Without selling out your integrity, I would also encourage you to sometimes put unresolved disagreements aside temporarily and make a point of connecting with your partner, sexually and otherwise. Some disagreements can take a while to resolve, so you don’t want to put your relationship and sex life on hold until everything is great. In fact, some positive connection can boost good will towards each other and make it easier to do the hard work of problem resolution. By ignoring the restorative effects of occasional positive connection, you starve yourself of the crucial emotional fuel that enables you to hash out the really difficult matters.

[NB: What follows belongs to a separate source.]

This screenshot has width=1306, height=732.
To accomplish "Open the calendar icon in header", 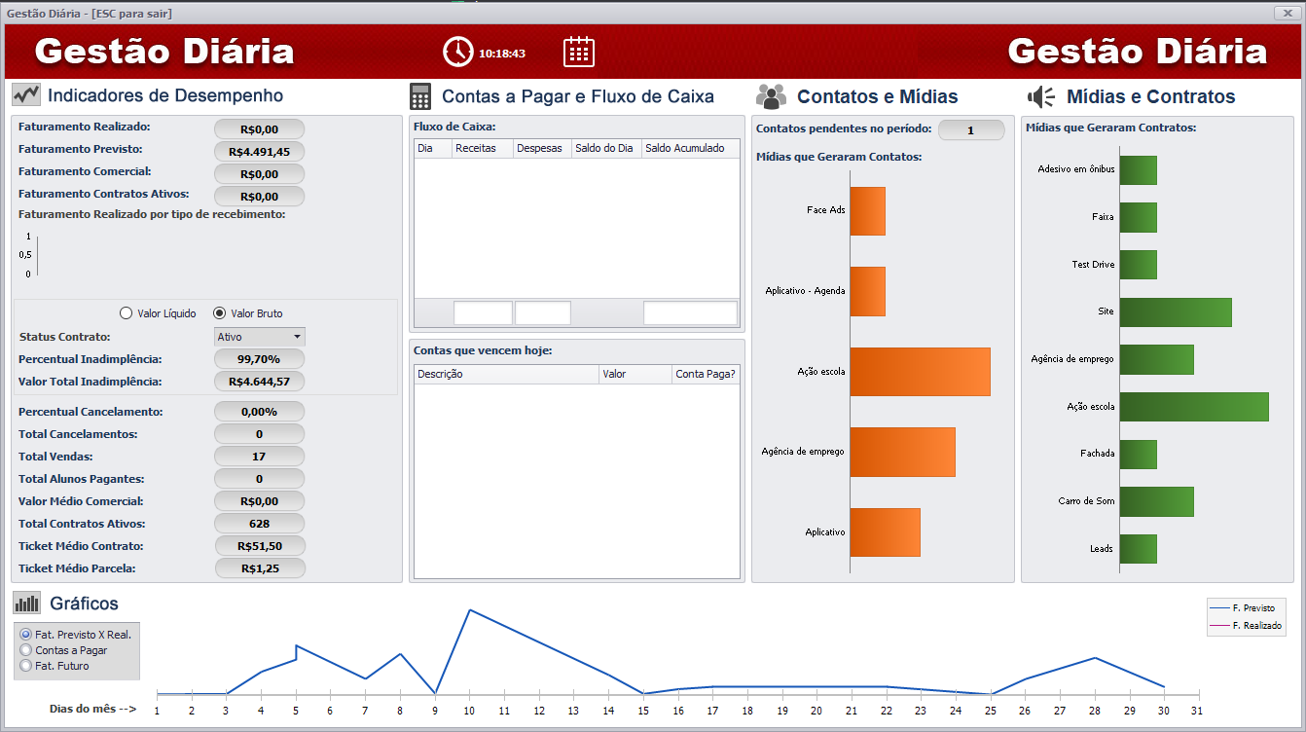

The Canary in the Coal Mine

The quality of a couple’s sex life can tell us something about the state of their overall relationship and also their personal development. The couples who are able to keep things hot and stay engaged sexually over the long haul are doing a lot of things well, including being honest with themselves about their sexuality, being accepting of their partner’s sexuality, and addressing the myriad other issues that can affect their sex life. You can have a happy relationship without sex, but doing what it takes to keep your sex life hot will make your relationship great.